Source extract:

************

Scottish politician (born 1957)

Alison McClure McInnes (born 17 July 1957) is a Scottish Liberal Democrat politician. She was the Scottish Liberal Democrat spokesperson for Health and Justice in the Scottish Parliament. She was a Member of the Scottish Parliament (MSP) for the North East Scotland region 2007–2016, when she lost her seat at the 2016 Scottish Parliament election. Whilst in Parliament, McInnes was a member of the Justice Committee and a substitute member of Rural Affairs, Climate Change and Environment Committee of the Scottish Parliament.

==Background==
Originally from Irvine, Ayrshire, McInnes attended Irvine Royal Academy and McLaren High School, Callendar before studying at the University of Glasgow.

McInnes has lived in Ellon, Aberdeenshire together with her husband for over 25 years. They have two grown-up children.

McInnes says that she takes a keen interest in the arts and is a Fellow of the Royal Society of Arts.

************

Information shown:
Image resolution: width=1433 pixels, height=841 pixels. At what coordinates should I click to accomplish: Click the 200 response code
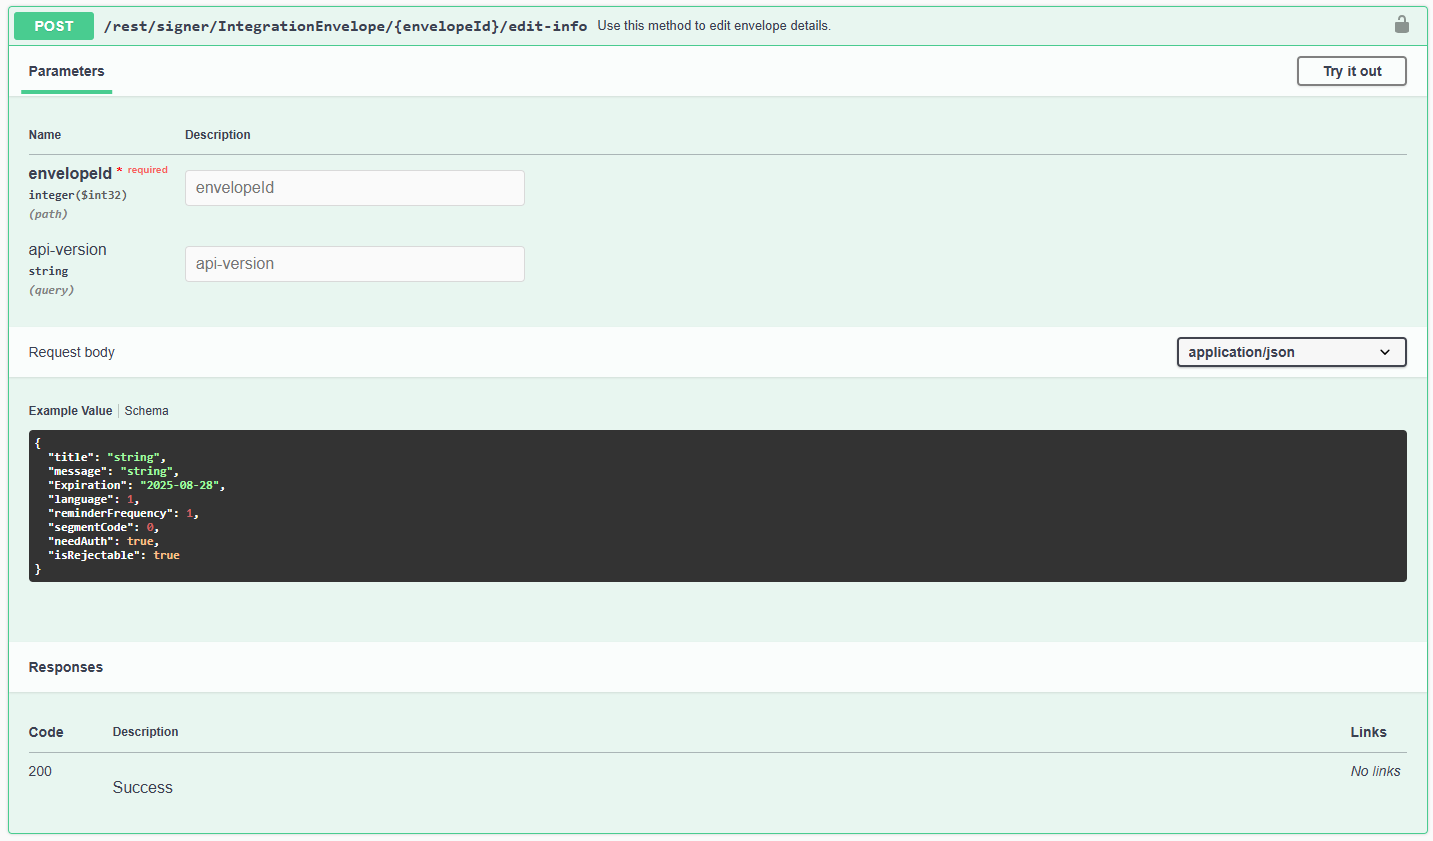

************

What this exercise asks:
a – Answer these questions from the McInnes biography:
(i) Which region did McInnes represent as an MSP?
(ii) In which town has she lived with her husband for over 25 years?
(iii) Of which society is she a Fellow?
b – Quote the McInnes biography from "McInnes has lived" to "Society of Arts.".
The lines come from a source unrelated to the McInnes biography.

Solutions to the problems:
a –
(i) North East Scotland
(ii) Ellon, Aberdeenshire
(iii) The Royal Society of Arts

b –
McInnes has lived in Ellon, Aberdeenshire together with her husband for over 25 years. They have two grown-up children.

McInnes says that she takes a keen interest in the arts and is a Fellow of the Royal Society of Arts.